Abstract

The detection of tumor-specific T cells in solid tumors is integral to interrogate endogenous antitumor responses and to advance downstream therapeutic applications. Multiple biomarkers are reported to identify endogenous tumor-specific tumor-infiltrating lymphocytes (TILs), namely CD137, PD-1, CD103, and CD39; however, a direct comparison of these molecules has yet to be performed. We evaluated these biomarkers in primary human ovarian tumor samples using single-cell mass cytometry to compare their relative phenotypic profiles, and examined their response to autologous tumor cells ex vivo. PD-1⁺ , CD103⁺ , and CD39⁺ TILs all contain a CD137⁺ cell subset, while CD137⁺ TILs highly co-express the aforementioned markers.
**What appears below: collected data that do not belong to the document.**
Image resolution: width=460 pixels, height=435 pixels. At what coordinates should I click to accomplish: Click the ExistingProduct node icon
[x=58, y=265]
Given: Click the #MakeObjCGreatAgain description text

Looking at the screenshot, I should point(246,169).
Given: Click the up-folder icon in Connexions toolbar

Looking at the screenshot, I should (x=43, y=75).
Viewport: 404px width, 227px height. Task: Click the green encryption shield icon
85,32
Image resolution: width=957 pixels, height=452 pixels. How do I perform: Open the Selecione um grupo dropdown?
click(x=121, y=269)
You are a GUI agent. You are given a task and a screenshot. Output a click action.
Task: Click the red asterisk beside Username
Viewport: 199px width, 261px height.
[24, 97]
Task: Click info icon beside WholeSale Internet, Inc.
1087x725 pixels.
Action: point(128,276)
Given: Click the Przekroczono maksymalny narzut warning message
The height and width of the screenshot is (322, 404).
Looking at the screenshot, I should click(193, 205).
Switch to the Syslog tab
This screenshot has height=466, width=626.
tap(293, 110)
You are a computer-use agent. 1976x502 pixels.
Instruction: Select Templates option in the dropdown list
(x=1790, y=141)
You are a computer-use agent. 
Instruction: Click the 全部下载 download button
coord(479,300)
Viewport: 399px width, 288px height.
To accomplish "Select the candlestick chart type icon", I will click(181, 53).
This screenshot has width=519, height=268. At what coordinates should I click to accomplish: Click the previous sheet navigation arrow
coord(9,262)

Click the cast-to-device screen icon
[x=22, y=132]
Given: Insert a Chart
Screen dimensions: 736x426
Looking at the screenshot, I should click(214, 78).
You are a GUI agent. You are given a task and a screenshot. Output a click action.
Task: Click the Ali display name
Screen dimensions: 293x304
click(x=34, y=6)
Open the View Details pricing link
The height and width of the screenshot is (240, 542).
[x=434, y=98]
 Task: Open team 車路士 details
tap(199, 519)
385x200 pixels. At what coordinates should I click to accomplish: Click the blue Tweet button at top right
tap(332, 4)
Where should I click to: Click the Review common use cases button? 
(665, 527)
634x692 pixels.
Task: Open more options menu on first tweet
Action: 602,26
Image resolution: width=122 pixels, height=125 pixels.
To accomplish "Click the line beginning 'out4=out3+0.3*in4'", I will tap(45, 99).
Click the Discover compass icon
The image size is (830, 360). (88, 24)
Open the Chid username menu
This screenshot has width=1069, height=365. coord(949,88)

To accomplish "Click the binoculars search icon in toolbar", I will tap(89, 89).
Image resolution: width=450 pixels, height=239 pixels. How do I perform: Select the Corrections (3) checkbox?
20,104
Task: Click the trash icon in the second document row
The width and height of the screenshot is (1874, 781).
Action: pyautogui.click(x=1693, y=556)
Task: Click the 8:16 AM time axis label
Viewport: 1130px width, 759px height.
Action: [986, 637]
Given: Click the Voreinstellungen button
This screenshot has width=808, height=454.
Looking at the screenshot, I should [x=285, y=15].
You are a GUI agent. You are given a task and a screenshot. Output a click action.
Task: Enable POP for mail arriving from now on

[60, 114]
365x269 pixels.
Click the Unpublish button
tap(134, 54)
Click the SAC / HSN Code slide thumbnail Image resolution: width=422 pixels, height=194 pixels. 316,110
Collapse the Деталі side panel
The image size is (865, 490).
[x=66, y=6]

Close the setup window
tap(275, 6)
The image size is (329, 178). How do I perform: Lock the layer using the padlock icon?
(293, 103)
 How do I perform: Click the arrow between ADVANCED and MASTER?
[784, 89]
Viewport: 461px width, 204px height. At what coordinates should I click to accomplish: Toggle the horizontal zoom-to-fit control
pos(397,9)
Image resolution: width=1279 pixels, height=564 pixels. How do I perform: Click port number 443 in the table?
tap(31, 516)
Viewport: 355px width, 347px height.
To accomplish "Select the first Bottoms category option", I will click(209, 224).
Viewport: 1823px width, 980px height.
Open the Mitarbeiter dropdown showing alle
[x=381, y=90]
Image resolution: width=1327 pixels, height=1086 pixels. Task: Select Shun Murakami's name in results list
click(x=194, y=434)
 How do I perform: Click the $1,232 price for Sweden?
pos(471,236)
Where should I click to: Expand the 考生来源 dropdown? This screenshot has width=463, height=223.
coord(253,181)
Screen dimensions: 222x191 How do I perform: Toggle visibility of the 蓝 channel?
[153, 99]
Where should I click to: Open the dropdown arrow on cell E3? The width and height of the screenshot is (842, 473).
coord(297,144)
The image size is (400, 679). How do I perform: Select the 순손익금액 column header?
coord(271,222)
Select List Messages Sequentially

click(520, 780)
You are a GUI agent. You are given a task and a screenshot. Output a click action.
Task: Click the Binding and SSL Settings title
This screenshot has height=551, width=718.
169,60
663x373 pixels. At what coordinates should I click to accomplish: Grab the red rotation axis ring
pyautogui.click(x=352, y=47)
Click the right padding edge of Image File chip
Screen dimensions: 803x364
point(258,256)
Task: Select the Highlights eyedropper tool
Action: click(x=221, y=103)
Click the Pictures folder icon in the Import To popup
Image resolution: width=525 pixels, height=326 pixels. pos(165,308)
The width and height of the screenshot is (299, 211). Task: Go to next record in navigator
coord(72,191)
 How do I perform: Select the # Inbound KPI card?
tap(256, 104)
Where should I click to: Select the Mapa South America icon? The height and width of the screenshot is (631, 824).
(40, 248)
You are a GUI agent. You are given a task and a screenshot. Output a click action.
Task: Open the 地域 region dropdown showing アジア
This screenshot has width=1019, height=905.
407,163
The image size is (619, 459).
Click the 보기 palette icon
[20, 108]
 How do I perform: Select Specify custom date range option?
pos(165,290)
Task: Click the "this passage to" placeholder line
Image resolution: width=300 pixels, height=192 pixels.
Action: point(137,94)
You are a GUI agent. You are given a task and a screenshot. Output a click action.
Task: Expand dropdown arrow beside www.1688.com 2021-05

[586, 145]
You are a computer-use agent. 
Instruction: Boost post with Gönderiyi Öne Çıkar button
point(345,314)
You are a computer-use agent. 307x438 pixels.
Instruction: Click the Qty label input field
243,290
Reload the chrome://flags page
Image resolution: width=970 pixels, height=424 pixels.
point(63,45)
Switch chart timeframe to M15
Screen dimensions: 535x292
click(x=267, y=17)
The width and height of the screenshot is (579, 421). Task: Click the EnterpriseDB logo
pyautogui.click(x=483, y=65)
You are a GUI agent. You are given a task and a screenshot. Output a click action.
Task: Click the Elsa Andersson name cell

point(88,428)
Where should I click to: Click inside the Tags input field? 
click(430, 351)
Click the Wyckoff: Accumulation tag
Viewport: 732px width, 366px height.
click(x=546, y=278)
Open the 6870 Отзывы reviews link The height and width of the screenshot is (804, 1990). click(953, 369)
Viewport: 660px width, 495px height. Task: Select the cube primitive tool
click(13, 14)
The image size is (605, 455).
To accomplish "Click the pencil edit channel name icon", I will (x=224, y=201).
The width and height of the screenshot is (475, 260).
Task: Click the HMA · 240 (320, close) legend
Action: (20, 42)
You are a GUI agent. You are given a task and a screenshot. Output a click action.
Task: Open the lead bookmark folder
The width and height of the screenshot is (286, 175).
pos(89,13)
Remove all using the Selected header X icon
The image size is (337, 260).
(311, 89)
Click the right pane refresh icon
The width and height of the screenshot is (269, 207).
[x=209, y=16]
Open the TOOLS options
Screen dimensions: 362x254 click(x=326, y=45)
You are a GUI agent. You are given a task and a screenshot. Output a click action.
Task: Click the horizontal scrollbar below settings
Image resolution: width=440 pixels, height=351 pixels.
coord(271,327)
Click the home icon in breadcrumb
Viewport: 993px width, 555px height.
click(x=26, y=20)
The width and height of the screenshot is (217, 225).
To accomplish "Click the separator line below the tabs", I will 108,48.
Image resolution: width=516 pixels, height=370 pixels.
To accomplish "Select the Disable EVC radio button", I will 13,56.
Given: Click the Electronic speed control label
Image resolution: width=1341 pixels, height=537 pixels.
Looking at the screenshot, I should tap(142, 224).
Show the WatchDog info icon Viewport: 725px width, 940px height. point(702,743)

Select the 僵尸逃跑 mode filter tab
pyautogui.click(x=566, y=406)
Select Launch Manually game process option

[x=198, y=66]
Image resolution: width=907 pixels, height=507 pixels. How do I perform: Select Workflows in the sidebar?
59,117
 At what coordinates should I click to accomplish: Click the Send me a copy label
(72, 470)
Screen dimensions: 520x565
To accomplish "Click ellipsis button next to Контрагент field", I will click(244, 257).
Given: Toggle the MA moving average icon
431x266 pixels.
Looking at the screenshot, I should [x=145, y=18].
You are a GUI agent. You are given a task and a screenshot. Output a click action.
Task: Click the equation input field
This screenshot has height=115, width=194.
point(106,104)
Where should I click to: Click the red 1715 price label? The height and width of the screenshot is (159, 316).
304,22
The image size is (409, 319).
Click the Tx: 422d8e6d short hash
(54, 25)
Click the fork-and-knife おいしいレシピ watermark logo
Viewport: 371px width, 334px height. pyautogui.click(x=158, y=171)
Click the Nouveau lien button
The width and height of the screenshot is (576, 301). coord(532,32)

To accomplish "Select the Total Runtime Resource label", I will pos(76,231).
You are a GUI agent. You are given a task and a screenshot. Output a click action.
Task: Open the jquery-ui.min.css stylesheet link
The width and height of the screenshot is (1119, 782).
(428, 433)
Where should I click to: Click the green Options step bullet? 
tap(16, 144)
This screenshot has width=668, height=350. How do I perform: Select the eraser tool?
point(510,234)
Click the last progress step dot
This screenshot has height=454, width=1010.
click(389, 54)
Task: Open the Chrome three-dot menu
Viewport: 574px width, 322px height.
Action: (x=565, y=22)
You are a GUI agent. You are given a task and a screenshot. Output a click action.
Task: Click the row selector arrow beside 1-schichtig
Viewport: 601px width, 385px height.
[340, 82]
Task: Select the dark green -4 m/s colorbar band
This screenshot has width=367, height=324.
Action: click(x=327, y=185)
CD137⁺ TILs exhibit the highest expression of cytotoxic effector molecules compared to PD-1⁺ , CD103⁺ , or CD39⁺ TILs. Removal of CD137⁺ cells from PD-1⁺ , CD103⁺ , or CD39⁺ TILs diminish their IFN-γ secretion in response to autologous tumor cell stimulation, while CD137⁺ TILs maintain high HLA-dependent IFN-γ secretion. CD137⁺ TILs exhibited an exhausted phenotype but with CD28 co-expression, suggesting possible receptiveness to reinvigoration via immune checkpoint blockade. Together, our findings demonstrate that the antitumor abilities of PD-1⁺ , CD103⁺ , and CD39⁺ TILs are mainly derived from a subset of CD137-expressing TILs, implicating CD137 as a more selective biomarker for naturally occurring tumor-specific TILs.